- _Problem statement_
Copy, word for word, the line containing "Image resolution: width=1162" and each line that follows it in the entries below; pictures do not belong in the copy.

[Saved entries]
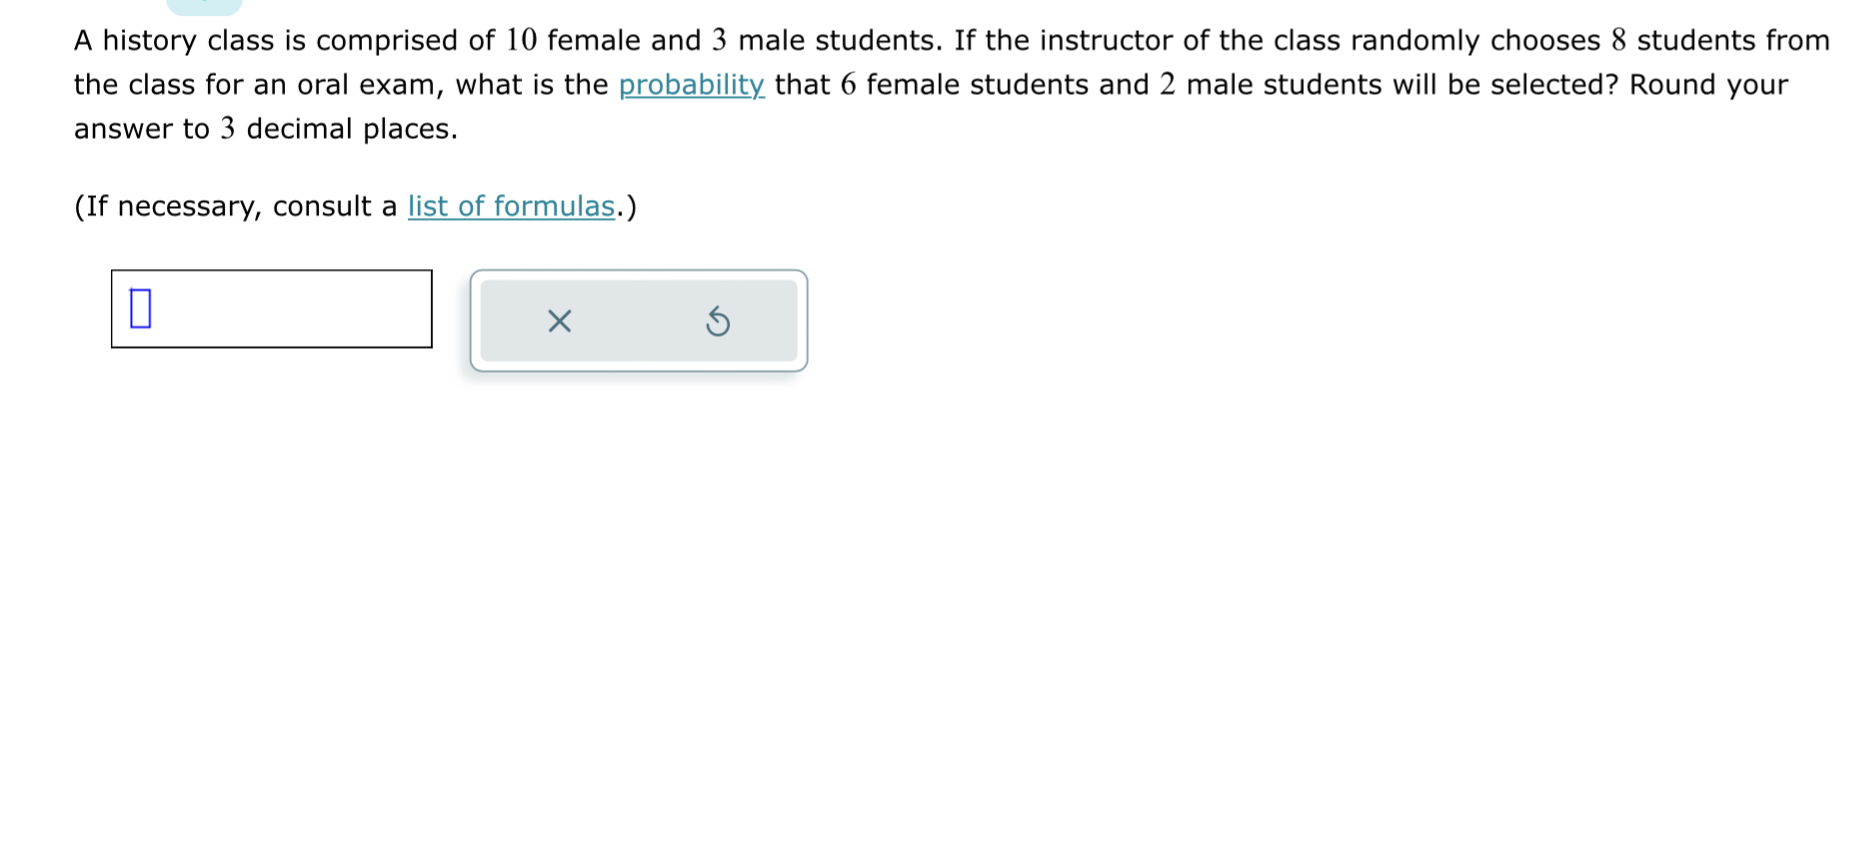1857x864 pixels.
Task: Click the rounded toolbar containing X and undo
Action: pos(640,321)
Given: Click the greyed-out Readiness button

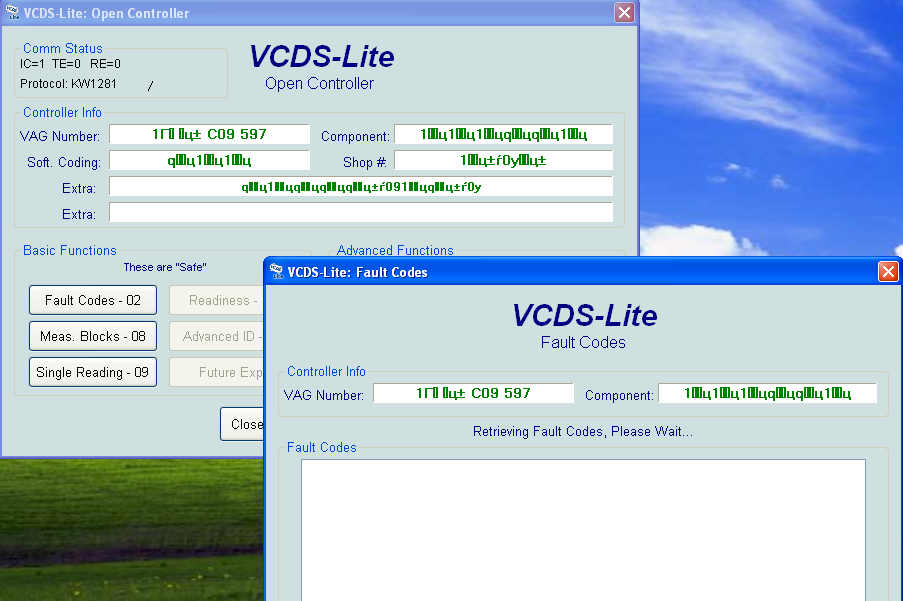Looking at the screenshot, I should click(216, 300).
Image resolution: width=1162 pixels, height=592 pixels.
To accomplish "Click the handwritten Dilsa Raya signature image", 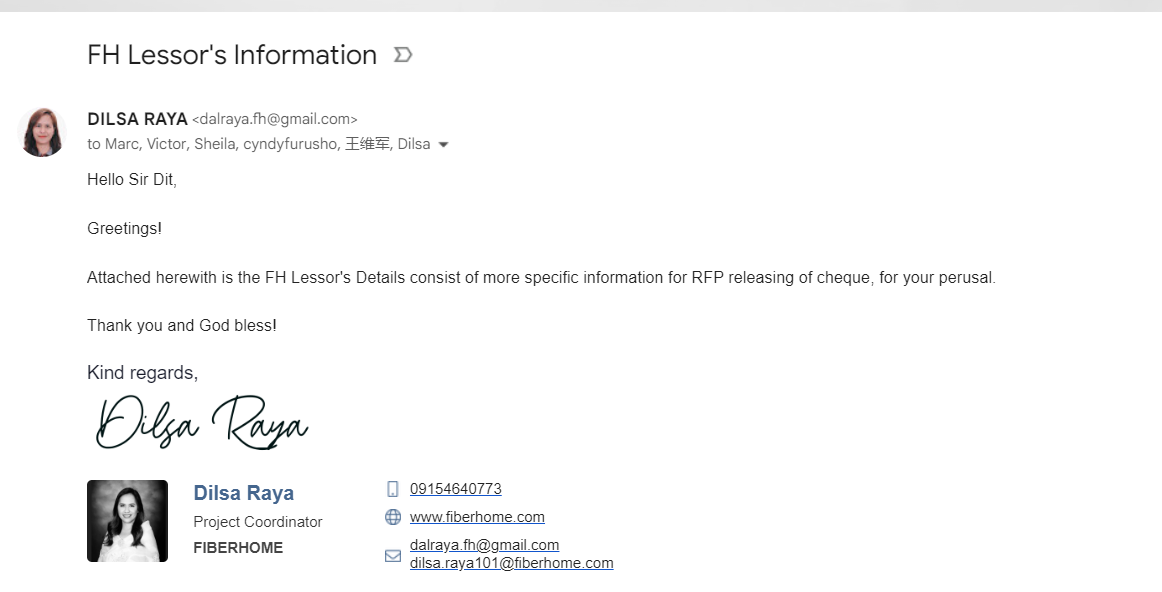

- _Written answer_
Image resolution: width=1162 pixels, height=592 pixels.
To accomplish "Click the handwritten Dilsa Raya signature image", 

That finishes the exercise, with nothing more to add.